- _TASK ITEM_: Reproduce exactly the entries from the "You are a GUI" line to the end. Skip all pictures.

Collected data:
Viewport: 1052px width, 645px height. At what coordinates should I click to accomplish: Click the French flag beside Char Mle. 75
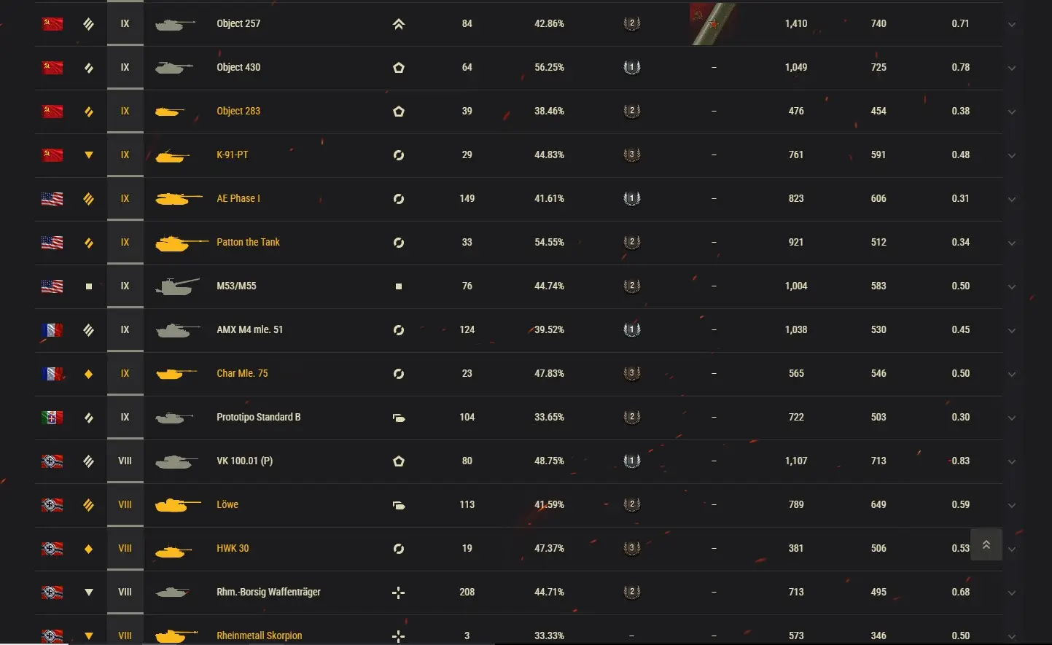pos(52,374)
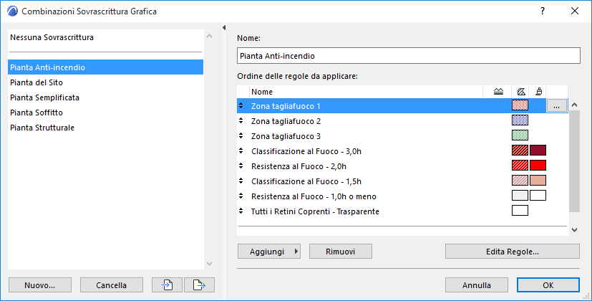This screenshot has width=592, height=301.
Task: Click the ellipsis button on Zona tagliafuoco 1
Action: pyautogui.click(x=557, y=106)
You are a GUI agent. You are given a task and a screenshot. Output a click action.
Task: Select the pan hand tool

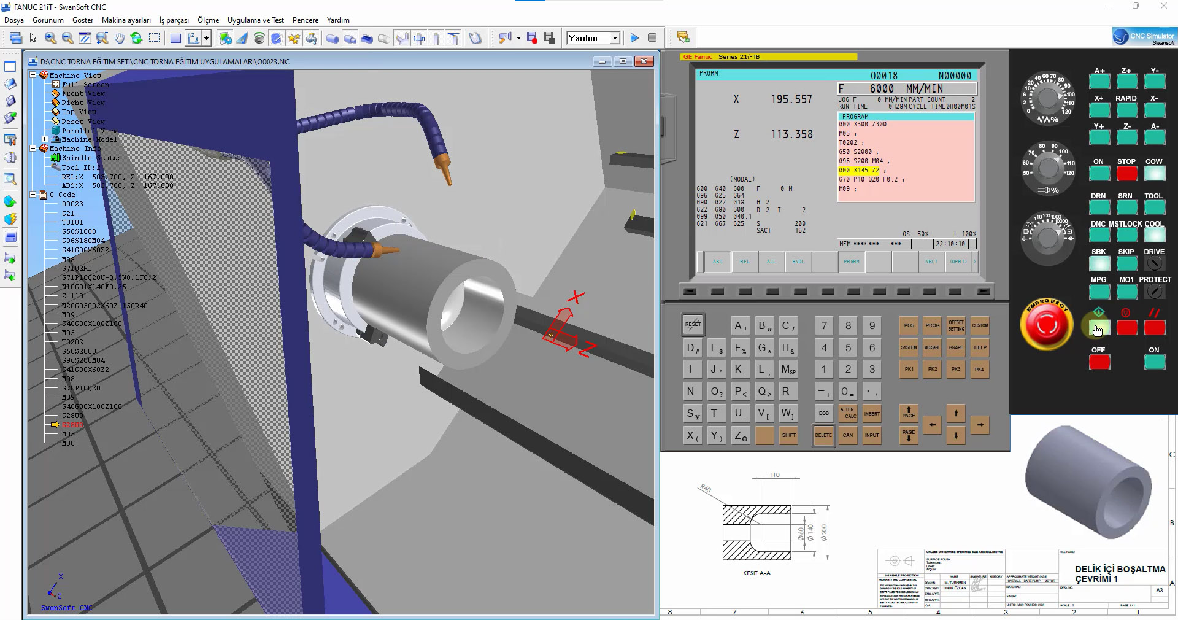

- _ANSWER SPACE_:
You are a GUI agent. You are given a task and a screenshot. Output a click action.
Task: Select the pan hand tool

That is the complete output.